Por otra parte, la Escritura nos dice también que Dios viene a este mundo como un bebé indefenso e impotente acostado en un pesebre, incapaz de alimentarse a sí mismo, y que luego se convierte en el Cristo que rehúsa todo poder terrenal, la gloria, la vana parafernalia, el hábito religioso, y todo lo demás. Él fundamenta su misión en una profunda vida de oración y en una inquebrantable integridad personal, que le apartarán del resto de la humanidad. El Dios que nace en este mundo es también el Dios que se humilla y se anonada para convertirse en un esclavo. No es éste el Dios de terremotos, tormentas y tempestades, sino el de la amable brisa, que sabe que el ateísmo es siempre un parásito que se alimenta del mal deísmo y que el anticlericalismo (opuesto al privilegio eclesial) es invariablemente una reacción a la situación de privilegio eclesial. Éste es un Dios que, como Carlo Caretto sugirió una vez, querría que aplazáramos, para mucho más tarde en el Reino, todos los aplausos triunfales y todas las peroratas de victoria, y que realmente prefiere, mientras tanto, que celebremos la eucaristía en los pabellones para enfermos cancerosos, en hospitales psiquiátricos y en otros lugares donde se vive realmente la pasión dolorosa de Cristo.

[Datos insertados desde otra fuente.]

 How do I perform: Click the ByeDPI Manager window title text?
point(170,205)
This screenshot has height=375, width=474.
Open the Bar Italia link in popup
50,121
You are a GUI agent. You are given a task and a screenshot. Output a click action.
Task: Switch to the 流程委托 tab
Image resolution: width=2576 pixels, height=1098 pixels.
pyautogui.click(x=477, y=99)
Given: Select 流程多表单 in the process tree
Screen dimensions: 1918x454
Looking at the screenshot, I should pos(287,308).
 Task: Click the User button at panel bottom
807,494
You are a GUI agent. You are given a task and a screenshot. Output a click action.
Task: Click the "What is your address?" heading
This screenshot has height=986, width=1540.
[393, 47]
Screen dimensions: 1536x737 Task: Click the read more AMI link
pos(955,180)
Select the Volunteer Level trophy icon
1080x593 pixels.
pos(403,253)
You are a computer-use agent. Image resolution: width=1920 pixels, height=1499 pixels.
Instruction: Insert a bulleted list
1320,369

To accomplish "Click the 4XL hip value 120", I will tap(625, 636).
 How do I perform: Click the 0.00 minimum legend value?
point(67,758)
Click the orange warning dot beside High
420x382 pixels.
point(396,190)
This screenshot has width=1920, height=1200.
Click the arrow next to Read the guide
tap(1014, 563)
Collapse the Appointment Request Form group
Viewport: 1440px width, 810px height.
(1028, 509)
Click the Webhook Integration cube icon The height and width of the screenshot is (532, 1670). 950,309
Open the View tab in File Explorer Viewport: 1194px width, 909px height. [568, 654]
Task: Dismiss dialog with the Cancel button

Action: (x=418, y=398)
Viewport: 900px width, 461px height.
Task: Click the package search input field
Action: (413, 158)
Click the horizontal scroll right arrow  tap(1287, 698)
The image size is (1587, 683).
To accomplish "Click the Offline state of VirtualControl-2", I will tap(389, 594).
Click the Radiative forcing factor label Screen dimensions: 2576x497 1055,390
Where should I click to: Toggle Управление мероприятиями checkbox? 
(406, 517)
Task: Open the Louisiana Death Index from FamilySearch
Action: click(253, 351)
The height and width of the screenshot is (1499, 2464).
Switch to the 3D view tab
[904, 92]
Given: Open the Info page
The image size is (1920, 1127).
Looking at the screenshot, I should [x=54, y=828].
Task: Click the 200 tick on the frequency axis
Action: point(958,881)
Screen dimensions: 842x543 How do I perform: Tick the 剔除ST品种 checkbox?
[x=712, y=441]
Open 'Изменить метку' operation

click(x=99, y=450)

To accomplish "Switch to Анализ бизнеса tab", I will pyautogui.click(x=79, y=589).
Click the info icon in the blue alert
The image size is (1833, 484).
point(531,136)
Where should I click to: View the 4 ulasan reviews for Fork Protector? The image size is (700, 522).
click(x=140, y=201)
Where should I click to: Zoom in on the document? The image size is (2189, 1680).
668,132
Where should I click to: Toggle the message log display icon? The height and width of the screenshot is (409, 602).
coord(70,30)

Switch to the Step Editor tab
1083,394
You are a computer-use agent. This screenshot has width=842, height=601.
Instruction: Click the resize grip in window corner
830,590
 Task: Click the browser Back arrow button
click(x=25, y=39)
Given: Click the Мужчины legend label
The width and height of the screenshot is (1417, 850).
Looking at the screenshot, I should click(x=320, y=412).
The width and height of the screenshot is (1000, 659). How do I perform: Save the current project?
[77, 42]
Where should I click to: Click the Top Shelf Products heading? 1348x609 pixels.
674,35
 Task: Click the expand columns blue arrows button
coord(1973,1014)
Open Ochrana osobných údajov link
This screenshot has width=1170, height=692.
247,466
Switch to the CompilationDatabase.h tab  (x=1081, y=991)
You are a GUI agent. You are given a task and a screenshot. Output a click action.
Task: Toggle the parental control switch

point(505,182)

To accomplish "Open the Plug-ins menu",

Cristo es a la vez un Dios anonadado y un Dios triunfal. Nosotros, por nuestra parte, tenemos que irradiar los dos. A veces tendremos que gritar nuestra verdad desde los tejados, marchar públicamente en procesiones, proclamar un Dios que no necesita que nadie lo defienda, lo elogie o lo ablande, y tendremos que celebrar públicamente y con mucho colorido nuestra fe.
Pero otras veces tendremos que ser también humildes, no alardear a la vista de nadie, irradiar un Dios que nació desvalido, como bebé anónimo acostado en un pesebre, despojado de todo reconocimiento y de todo poder mundano.
¿En qué ocasiones habríamos de anunciar a un Cristo o al otro? Tendremos que encontrar la respuesta de acuerdo a nuestras propias circunstancias, a nuestro propio temperamento, y a nuestra propia y única llamada y vocación, -y siempre con discernimiento práctico y prudente. Hay momentos para exhibir un símbolo religioso y hay momentos para no hacerlo.
Pero, en ambas instancias, es siempre la hora de ser comprensivos y respetuosos para con los que piensan de modo diferente de nosotros.